Instructions for the task
Reproduce the listing below with every occurrence of "Instruction" replaced by "Directive", leaving all other text unchanged.
____ Excerpted data
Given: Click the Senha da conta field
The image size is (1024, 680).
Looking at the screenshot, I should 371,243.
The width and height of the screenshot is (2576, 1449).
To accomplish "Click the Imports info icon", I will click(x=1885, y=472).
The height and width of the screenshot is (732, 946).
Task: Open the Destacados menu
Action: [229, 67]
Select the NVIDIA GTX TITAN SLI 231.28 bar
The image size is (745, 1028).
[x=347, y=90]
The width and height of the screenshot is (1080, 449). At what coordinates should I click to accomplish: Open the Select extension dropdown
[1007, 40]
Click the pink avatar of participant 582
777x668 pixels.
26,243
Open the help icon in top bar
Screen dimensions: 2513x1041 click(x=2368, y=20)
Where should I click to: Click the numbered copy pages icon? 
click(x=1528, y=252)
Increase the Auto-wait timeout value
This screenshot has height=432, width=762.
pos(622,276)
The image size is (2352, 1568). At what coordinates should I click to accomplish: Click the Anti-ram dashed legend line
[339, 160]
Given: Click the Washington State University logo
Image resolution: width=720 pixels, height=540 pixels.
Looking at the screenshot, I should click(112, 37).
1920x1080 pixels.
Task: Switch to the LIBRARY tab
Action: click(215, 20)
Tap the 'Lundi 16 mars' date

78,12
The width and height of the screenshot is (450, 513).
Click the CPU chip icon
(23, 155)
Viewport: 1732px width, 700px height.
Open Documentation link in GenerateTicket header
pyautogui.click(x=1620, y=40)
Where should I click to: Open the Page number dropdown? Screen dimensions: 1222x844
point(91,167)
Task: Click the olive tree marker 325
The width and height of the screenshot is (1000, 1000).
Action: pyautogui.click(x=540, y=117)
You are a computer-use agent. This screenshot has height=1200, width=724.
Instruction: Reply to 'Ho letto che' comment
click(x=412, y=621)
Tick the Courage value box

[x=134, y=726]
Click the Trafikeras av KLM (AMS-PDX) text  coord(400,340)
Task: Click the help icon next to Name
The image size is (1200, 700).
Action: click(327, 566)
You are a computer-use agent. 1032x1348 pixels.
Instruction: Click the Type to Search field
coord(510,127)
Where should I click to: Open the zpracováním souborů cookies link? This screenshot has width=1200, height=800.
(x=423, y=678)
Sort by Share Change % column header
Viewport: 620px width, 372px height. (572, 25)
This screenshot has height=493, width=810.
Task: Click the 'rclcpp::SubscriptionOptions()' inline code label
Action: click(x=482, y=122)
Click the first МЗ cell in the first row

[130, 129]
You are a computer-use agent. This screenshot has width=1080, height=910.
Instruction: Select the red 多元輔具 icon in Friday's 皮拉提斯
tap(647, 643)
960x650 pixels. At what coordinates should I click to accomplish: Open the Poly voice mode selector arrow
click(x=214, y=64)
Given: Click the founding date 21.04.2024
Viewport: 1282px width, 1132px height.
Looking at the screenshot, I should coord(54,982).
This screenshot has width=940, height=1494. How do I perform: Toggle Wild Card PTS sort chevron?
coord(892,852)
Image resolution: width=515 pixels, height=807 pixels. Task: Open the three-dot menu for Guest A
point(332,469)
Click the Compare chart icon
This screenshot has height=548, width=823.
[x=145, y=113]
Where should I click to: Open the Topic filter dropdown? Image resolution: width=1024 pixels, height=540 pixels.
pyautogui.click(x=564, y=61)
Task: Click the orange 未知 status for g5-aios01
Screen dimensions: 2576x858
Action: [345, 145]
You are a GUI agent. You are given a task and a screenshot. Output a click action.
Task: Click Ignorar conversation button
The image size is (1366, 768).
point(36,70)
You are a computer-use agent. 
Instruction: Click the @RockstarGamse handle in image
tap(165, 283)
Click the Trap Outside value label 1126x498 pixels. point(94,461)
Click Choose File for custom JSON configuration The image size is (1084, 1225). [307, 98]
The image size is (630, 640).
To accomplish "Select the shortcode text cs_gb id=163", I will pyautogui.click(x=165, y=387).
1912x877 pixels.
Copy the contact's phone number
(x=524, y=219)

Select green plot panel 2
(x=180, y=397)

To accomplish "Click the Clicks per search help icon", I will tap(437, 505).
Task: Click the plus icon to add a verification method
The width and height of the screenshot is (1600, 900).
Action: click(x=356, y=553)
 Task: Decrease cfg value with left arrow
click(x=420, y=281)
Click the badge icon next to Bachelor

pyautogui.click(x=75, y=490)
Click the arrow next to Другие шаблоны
________
Correct output
Given: Click the Senha da conta field
The image size is (1024, 680).
Looking at the screenshot, I should 371,243.
The width and height of the screenshot is (2576, 1449).
To accomplish "Click the Imports info icon", I will click(x=1885, y=472).
The height and width of the screenshot is (732, 946).
Task: Open the Destacados menu
Action: [229, 67]
Select the NVIDIA GTX TITAN SLI 231.28 bar
The image size is (745, 1028).
[x=347, y=90]
The width and height of the screenshot is (1080, 449). At what coordinates should I click to accomplish: Open the Select extension dropdown
[1007, 40]
Click the pink avatar of participant 582
777x668 pixels.
26,243
Open the help icon in top bar
Screen dimensions: 2513x1041 click(x=2368, y=20)
Where should I click to: Click the numbered copy pages icon? 
click(x=1528, y=252)
Increase the Auto-wait timeout value
This screenshot has height=432, width=762.
pos(622,276)
The image size is (2352, 1568). At what coordinates should I click to accomplish: Click the Anti-ram dashed legend line
[339, 160]
Given: Click the Washington State University logo
Image resolution: width=720 pixels, height=540 pixels.
Looking at the screenshot, I should click(112, 37).
1920x1080 pixels.
Task: Switch to the LIBRARY tab
Action: click(215, 20)
Tap the 'Lundi 16 mars' date

78,12
The width and height of the screenshot is (450, 513).
Click the CPU chip icon
(23, 155)
Viewport: 1732px width, 700px height.
Open Documentation link in GenerateTicket header
pyautogui.click(x=1620, y=40)
Where should I click to: Open the Page number dropdown? Screen dimensions: 1222x844
point(91,167)
Task: Click the olive tree marker 325
The width and height of the screenshot is (1000, 1000).
Action: pyautogui.click(x=540, y=117)
You are a computer-use agent. This screenshot has height=1200, width=724.
Directive: Reply to 'Ho letto che' comment
click(x=412, y=621)
Tick the Courage value box

[x=134, y=726]
Click the Trafikeras av KLM (AMS-PDX) text  coord(400,340)
Task: Click the help icon next to Name
The image size is (1200, 700).
Action: click(327, 566)
You are a computer-use agent. 1032x1348 pixels.
Directive: Click the Type to Search field
coord(510,127)
Where should I click to: Open the zpracováním souborů cookies link? This screenshot has width=1200, height=800.
(x=423, y=678)
Sort by Share Change % column header
Viewport: 620px width, 372px height. (572, 25)
This screenshot has height=493, width=810.
Task: Click the 'rclcpp::SubscriptionOptions()' inline code label
Action: click(x=482, y=122)
Click the first МЗ cell in the first row

[130, 129]
You are a computer-use agent. This screenshot has width=1080, height=910.
Directive: Select the red 多元輔具 icon in Friday's 皮拉提斯
tap(647, 643)
960x650 pixels. At what coordinates should I click to accomplish: Open the Poly voice mode selector arrow
click(x=214, y=64)
Given: Click the founding date 21.04.2024
Viewport: 1282px width, 1132px height.
Looking at the screenshot, I should coord(54,982).
This screenshot has width=940, height=1494. How do I perform: Toggle Wild Card PTS sort chevron?
coord(892,852)
Image resolution: width=515 pixels, height=807 pixels. Task: Open the three-dot menu for Guest A
point(332,469)
Click the Compare chart icon
This screenshot has height=548, width=823.
[x=145, y=113]
Where should I click to: Open the Topic filter dropdown? Image resolution: width=1024 pixels, height=540 pixels.
pyautogui.click(x=564, y=61)
Task: Click the orange 未知 status for g5-aios01
Screen dimensions: 2576x858
Action: [345, 145]
You are a GUI agent. You are given a task and a screenshot. Output a click action.
Task: Click Ignorar conversation button
The image size is (1366, 768).
point(36,70)
You are a computer-use agent. 
Directive: Click the @RockstarGamse handle in image
tap(165, 283)
Click the Trap Outside value label 1126x498 pixels. point(94,461)
Click Choose File for custom JSON configuration The image size is (1084, 1225). [307, 98]
The image size is (630, 640).
To accomplish "Select the shortcode text cs_gb id=163", I will pyautogui.click(x=165, y=387).
1912x877 pixels.
Copy the contact's phone number
(x=524, y=219)

Select green plot panel 2
(x=180, y=397)

To accomplish "Click the Clicks per search help icon", I will tap(437, 505).
Task: Click the plus icon to add a verification method
The width and height of the screenshot is (1600, 900).
Action: click(x=356, y=553)
 Task: Decrease cfg value with left arrow
click(x=420, y=281)
Click the badge icon next to Bachelor

pyautogui.click(x=75, y=490)
Click the arrow next to Другие шаблоны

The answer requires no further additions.